Я принес своим капустного варева, по кусочку сахару и полкило хлеба — ком, похожий на влажную глину. Это было все, что полагалось нам. Трое смотрели на меня выжидающе, думая, что у меня еще сохранился какой-то запас дешевого юмора, и я так скверно пошутил, а сейчас вытащу откуда-нибудь из-за пазухи мешок с сухарями.

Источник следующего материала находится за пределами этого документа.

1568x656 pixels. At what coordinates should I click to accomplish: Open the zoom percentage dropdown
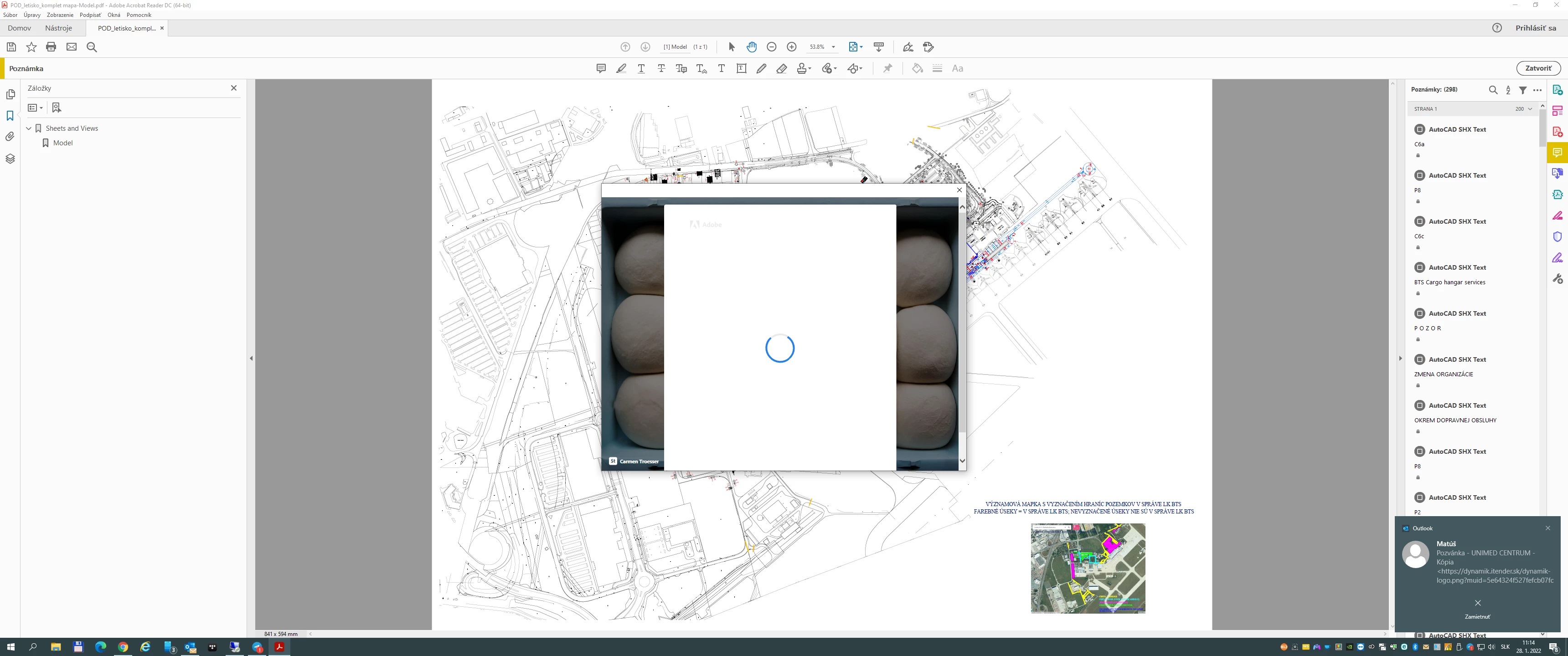[833, 47]
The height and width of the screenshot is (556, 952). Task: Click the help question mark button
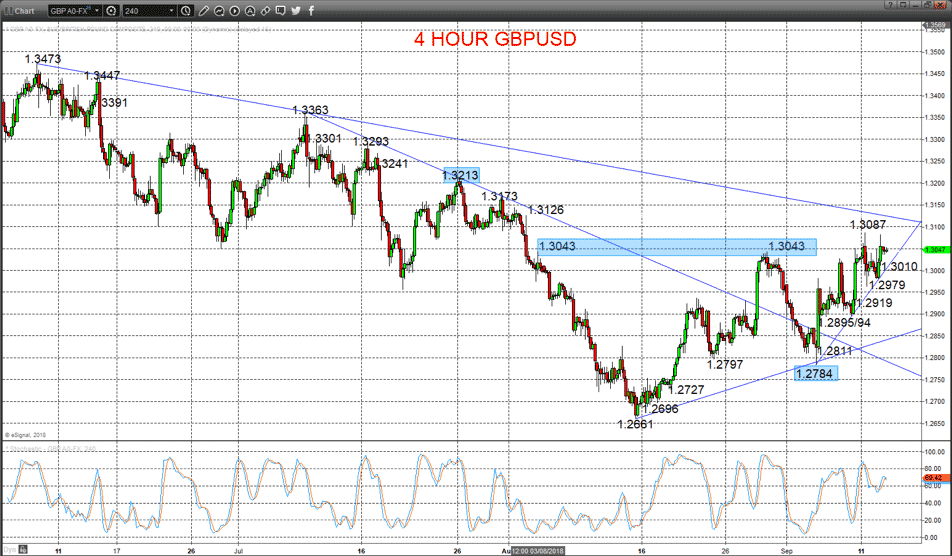pos(891,5)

— Все! — сказал я. — Здесь второй эшелон. Сто пятьдесят граммов хлеба в зубы и по сухарю утром. Будем делить.
Тогда они поняли, что теперь действительно не на фронте, а в тылу, и им предстоит не воевать, а отдыхать, а для этого достаточно и такой нормы, потому что в этой школе на нарах есть даже тюфяки, и хорошо топят, и не свистят пули. Они поняли это сразу и приняли безропотно, только Воеводин расстроился и посожалел:
— Нечем, извиняюсь, и на двор сходить будет.

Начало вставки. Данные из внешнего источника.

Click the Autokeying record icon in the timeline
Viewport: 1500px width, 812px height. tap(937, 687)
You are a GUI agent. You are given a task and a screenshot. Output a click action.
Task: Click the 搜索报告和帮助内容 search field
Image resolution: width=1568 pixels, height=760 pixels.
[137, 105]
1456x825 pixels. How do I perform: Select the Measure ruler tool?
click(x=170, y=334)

Мы поделили хлеб старым солдатским способом, разрезали его на равные кусочки, потом собрали крошки, распределили их по пайкам, посадили к ним спиной Казанцева, и я, тыкая пальцем в пайки, кричал: «Кому?» — а он называл фамилии. Это самый честный способ, много раз описанный в военной литературе, но о нем не грех лишний раз вспомнить, потому что он являет собой точный пример равенства в выборе. Здесь совершенно невозможно смухлевать, правда если только не попадется в компании такой тип, как Шустов, который благодаря своему невероятному чутью может угадать больший кусок, если даже сидит к нему спиной. Мы один раз в этом убедились и больше никогда ему не доверяли и чаще всего поручали это дело Казанцеву, самому тихому рыжему парню с очень синими глазами. Он выполнял это поручение, словно извиняясь заранее перед тем, кому достанется пайка чуть поменьше, хотя всегда они были однаковыми, так точно научились мы их делить.

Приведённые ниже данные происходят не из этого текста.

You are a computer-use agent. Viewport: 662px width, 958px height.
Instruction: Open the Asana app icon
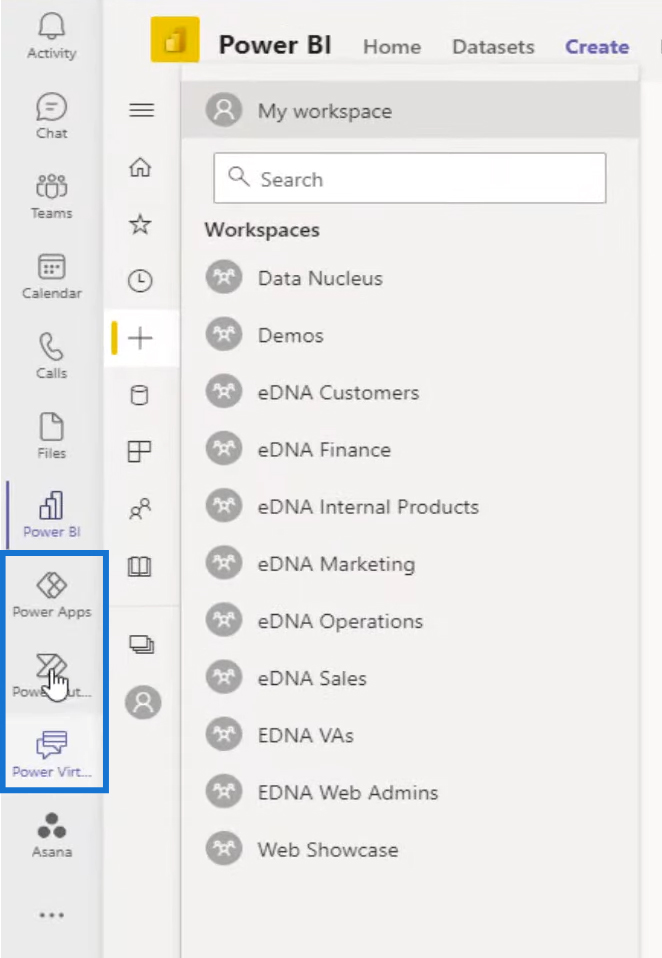pyautogui.click(x=51, y=835)
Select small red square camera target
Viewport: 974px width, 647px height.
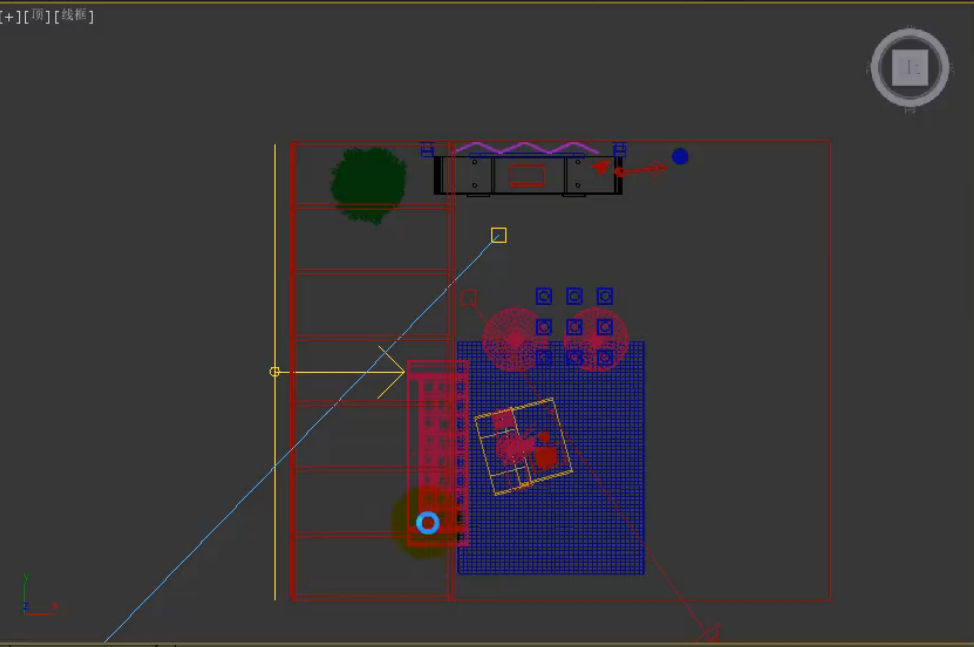[x=469, y=298]
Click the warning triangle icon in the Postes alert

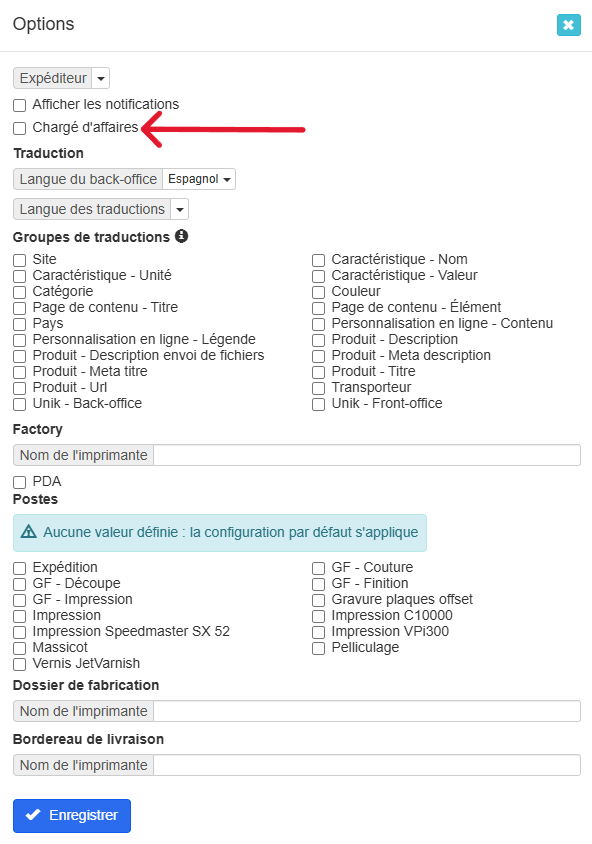(x=29, y=532)
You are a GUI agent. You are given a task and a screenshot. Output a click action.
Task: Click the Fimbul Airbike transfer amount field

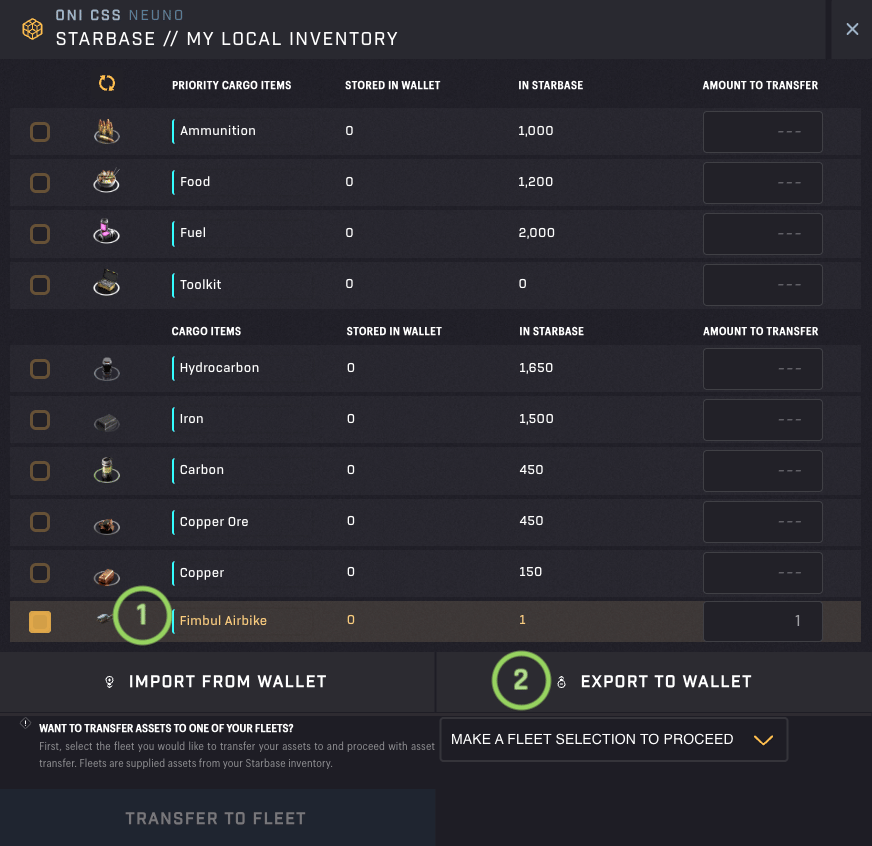click(762, 621)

Мы выскребли и вылизали свои котелки, выкурили по папиросе «Красная звезда», которые выдали нам еще там, на передовой, и блаженно растянулись на нарах, давая отдых всему телу. Мы были сейчас — четверо ребят — одним целым организмом, у которого одно дыхание, одни нервные клетки и одно кровообращение; нас нельзя было разъединить, иначе каждый в отдельности сразу бы оказался на пороге смерти, как это случается с муравьями, если их отторгнуть от муравейника. Мы очень долго были вместе, нас призвали за два месяца до войны, и потом мы отступали от эстонской границы, пока не пришли в Ленинград, и вот теперь из нашей роты осталось только четверо. Я размышлял, почему именно мы остались в живых и дожили до этого дня, когда нам дали отдых, а других таких же ребят, которым было восемнадцать и девятнадцать, нет в живых: кто остался под Кингисеппом, кто на дорогах, а больше всех там, у Невы, возле переправы, где каждый день снаряды крошили лед и выплескивали на берег воду, которая тут же замерзала. Почему мы, четверо?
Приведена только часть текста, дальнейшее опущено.